### Text zum Lesen
_ _ _ _ _ _ _
# Tesafilmstreifen Effekt??? Geht das?



## Xzarus (21. Februar 2003)

Wie kann ich den Effekt erreichen, dass ich ein Bild auf eine andersfarbige FLäche klebe, dabei kommt es mir darauf an, dass an jeder Ecke ein "Tesafilmstreifen" das Foto festhält.
Bevor ich mich hier totbeschreibe  
ein Beispiel von der Seite von Bistudio zum Spiel Operation Flashpoint: Resistance:








im gegensatz zu dem, was hier dargestellt ist, sollte "mein" Bild unter dem Klebestreifen noch "durchscheinen" (wenn möglich!)
danke schonmal für Antworten
Xzarus


----------



## Thomas Lindner (21. Februar 2003)

*grummel*, der Button SUCHEn ist nicht zur Deko angebracht worden und die "letze Suche" Liste zeigt mir Du hast nicht gesucht...
Hättest Du das mal getan, dann wärest Du auf den Link:
http://www.tutorials.de/forum/showthread.php?threadid=10863&highlight=tesafilm
gestossen!

Jetzt mußt Du faul sterben und/oder Dir immer helfen lassen!


----------



## Sebastian Wramba (21. Februar 2003)

http://www.dubtastic.com/tutorials/tape/tape.html


----------



## Xzarus (21. Februar 2003)

Danke für die Tipps!
@ Webcutdirector! Sorry..  Irgentwann werde ich - und hoffentlich auch alle anderen faulen ******* - es kapieren!
Versprochen  

Danke!
Xzarus


----------
_ _ _ _ _ _ _
### Bereitgestelltes Material

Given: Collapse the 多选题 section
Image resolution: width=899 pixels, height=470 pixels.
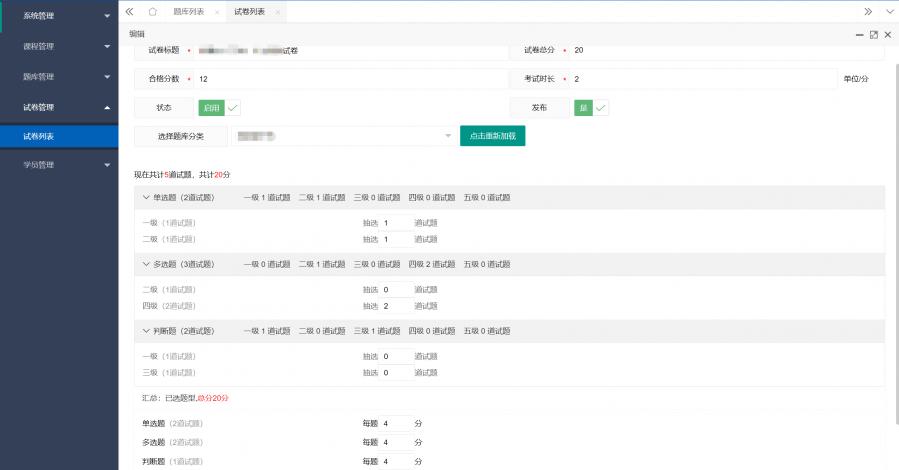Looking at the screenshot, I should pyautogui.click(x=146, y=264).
_ _ _ _ _ _ _
### Gestellte Aufgabe
Schreiben Sie aus der Forendiskussion zum Tesafilm-Effekt alles von „danke schonmal für“ bis hinunter zu „hast nicht gesucht...“ wortgetreu ab. Das Material hat mit der Forendiskussion nichts zu tun.

### Lösung der Aufgabe
danke schonmal für Antworten
Xzarus


----------



## Thomas Lindner (21. Februar 2003)

*grummel*, der Button SUCHEn ist nicht zur Deko angebracht worden und die "letze Suche" Liste zeigt mir Du hast nicht gesucht...